Reproduce, please, the line that holds "This screenshot has" and all later lines through the end of the entries below, exactly; omit pictures.

** Available records follows **

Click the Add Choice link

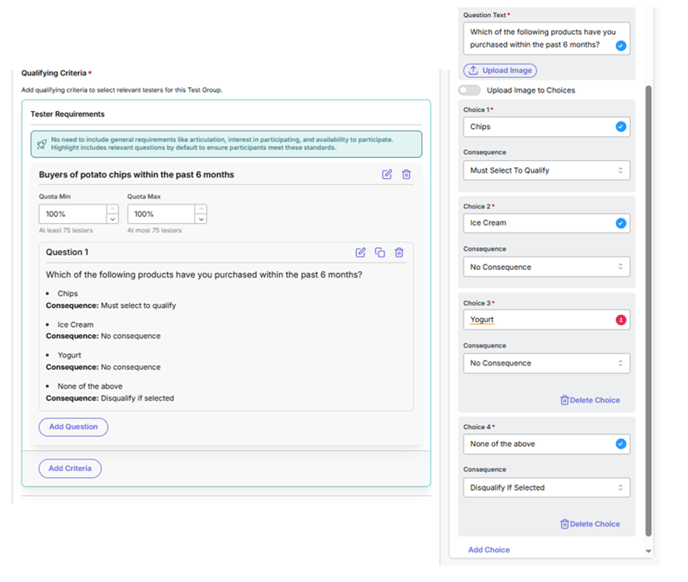click(489, 550)
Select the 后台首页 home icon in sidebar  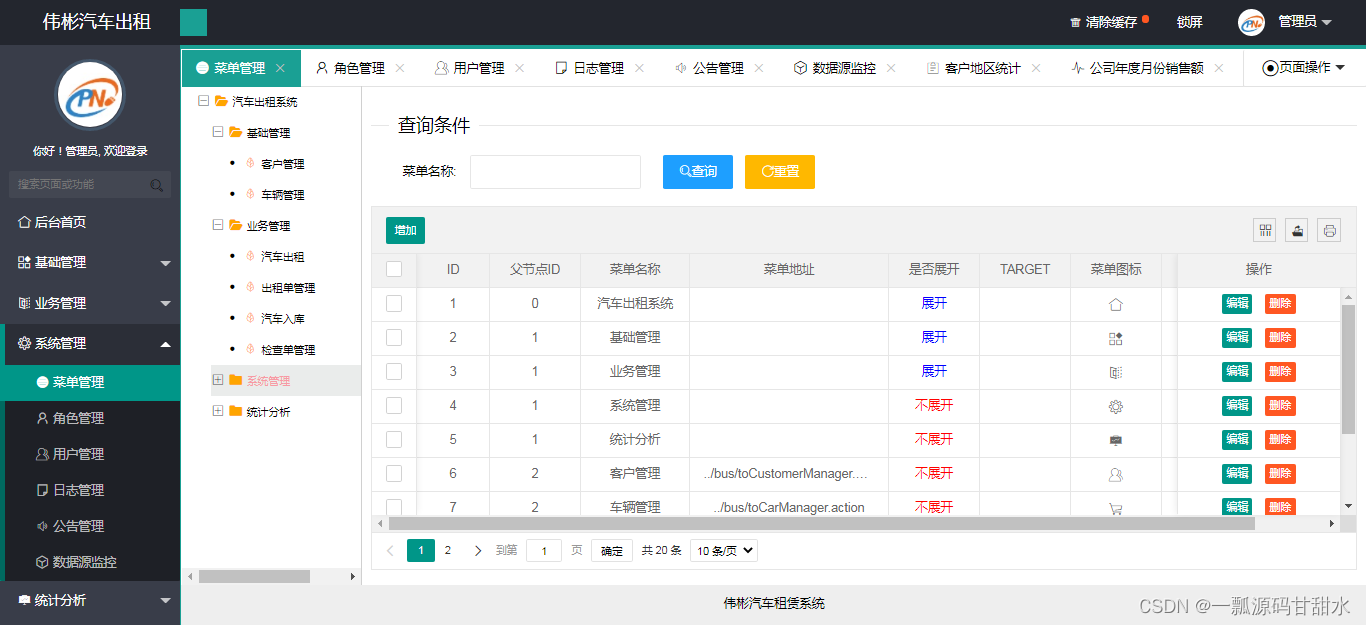click(x=22, y=222)
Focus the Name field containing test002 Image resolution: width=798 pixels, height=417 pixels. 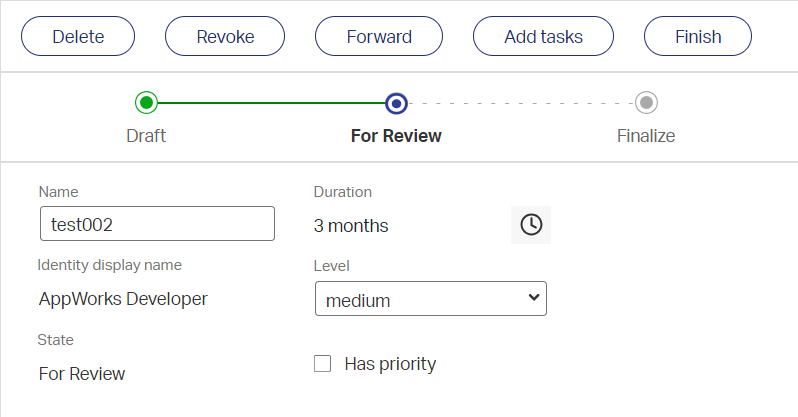[157, 224]
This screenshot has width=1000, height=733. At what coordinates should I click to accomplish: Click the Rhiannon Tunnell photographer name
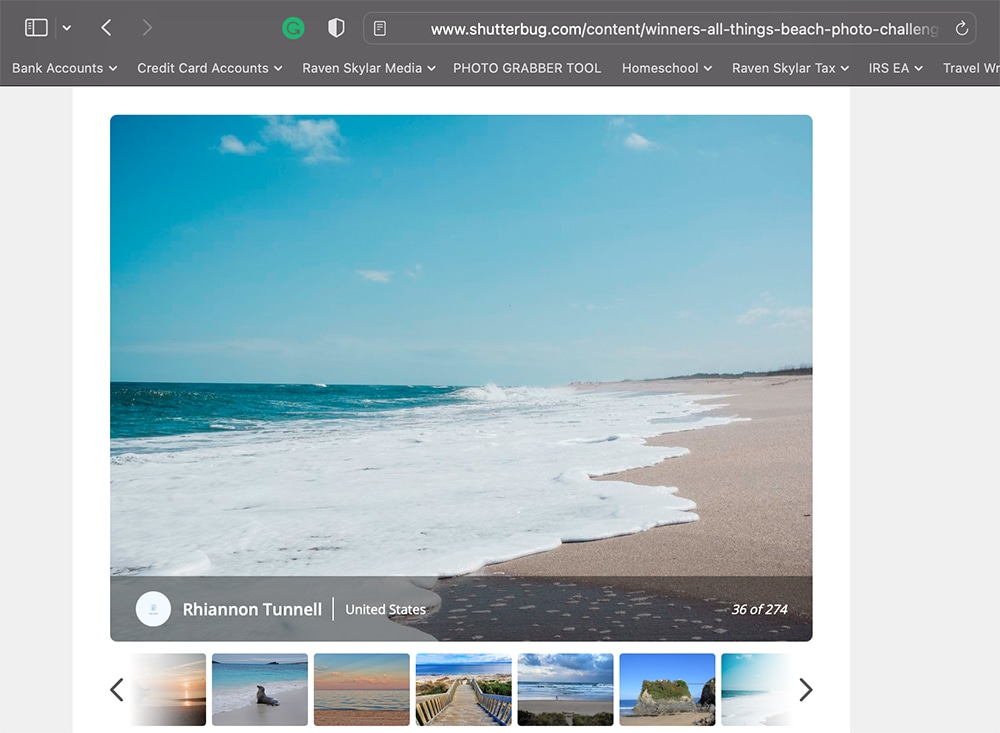(252, 609)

** End of Available records **

### Exercise response
This screenshot has width=1000, height=733. At what coordinates should I click to accomplish: Click the Rhiannon Tunnell photographer name
(252, 609)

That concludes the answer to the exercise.